• **PROBLEM STATEMENT**:
Whenever the word "agent" shows up in a line of the data, copy that line.

• **DATA EXCERPTS**:
========================
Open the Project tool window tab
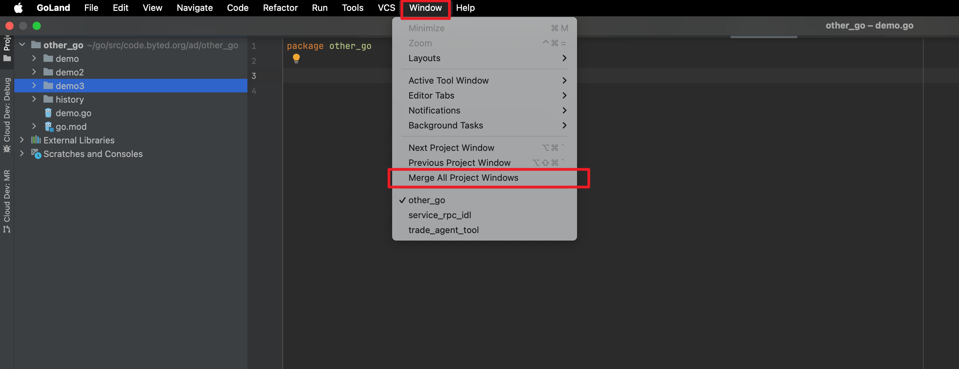Screen dimensions: 959x369 click(7, 48)
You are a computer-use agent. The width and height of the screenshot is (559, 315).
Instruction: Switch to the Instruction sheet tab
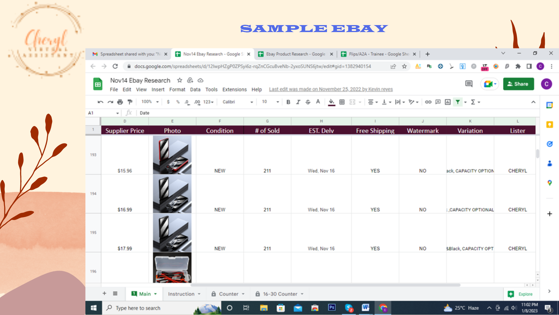[x=181, y=294]
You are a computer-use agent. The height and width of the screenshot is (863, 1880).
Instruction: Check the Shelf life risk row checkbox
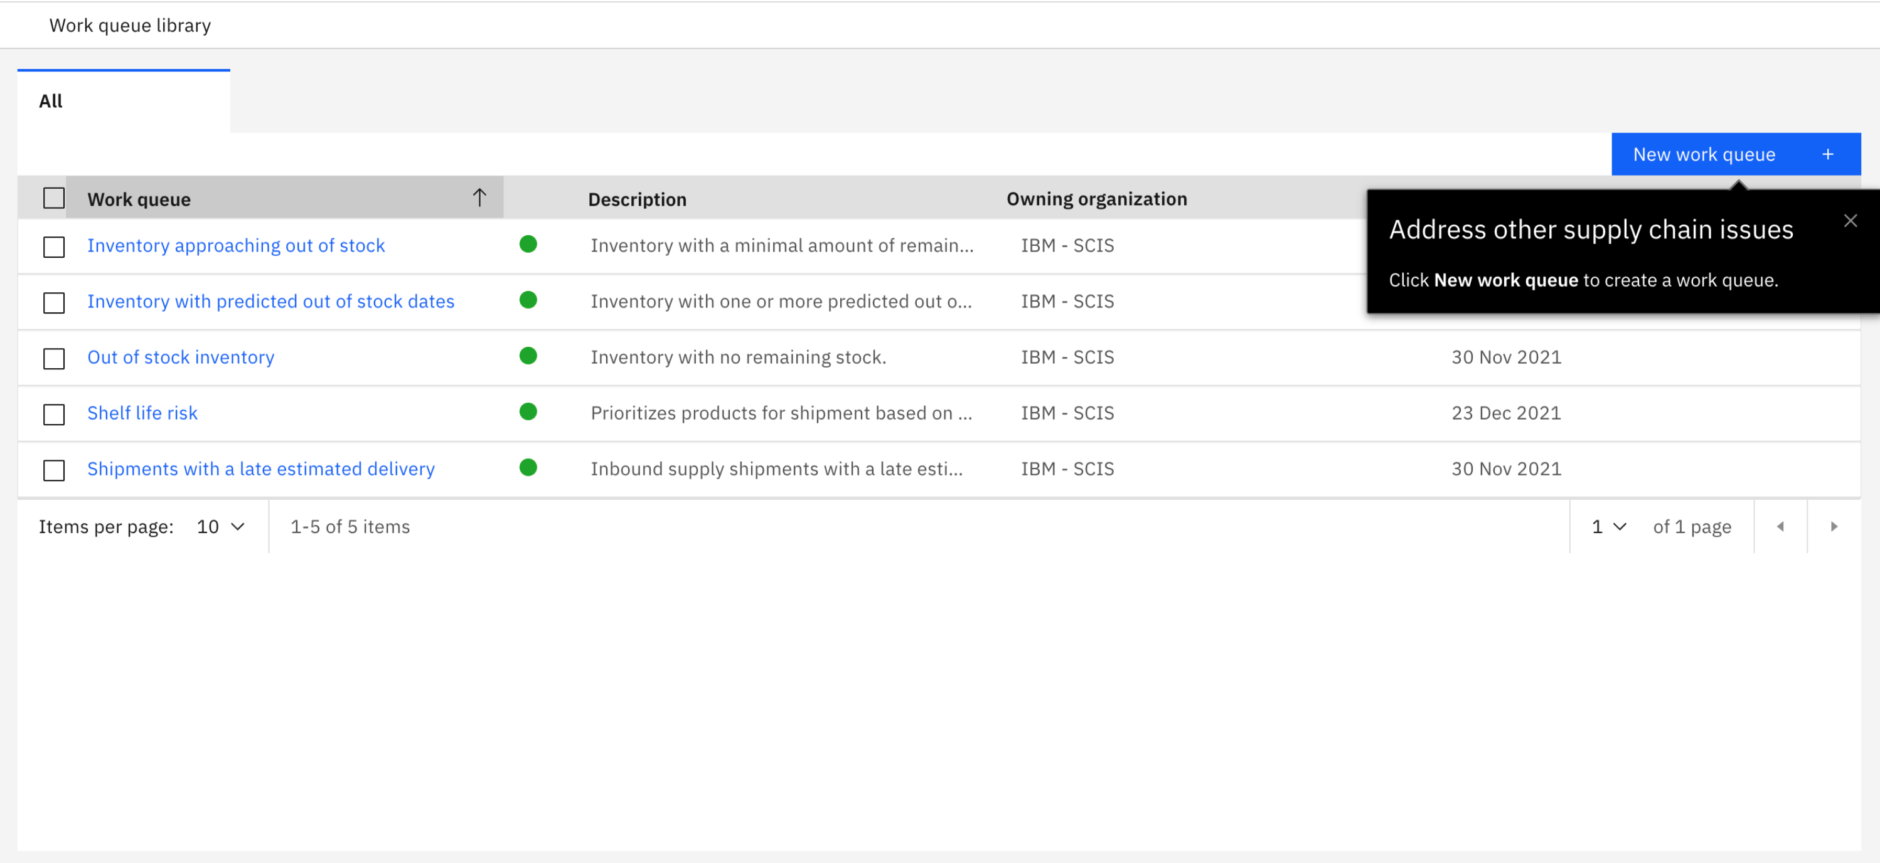coord(54,414)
========================
• **ANSWER BELOW**:
You are a computer-use agent. The width and height of the screenshot is (559, 315).
You are a computer-use agent. The height and width of the screenshot is (863, 1880).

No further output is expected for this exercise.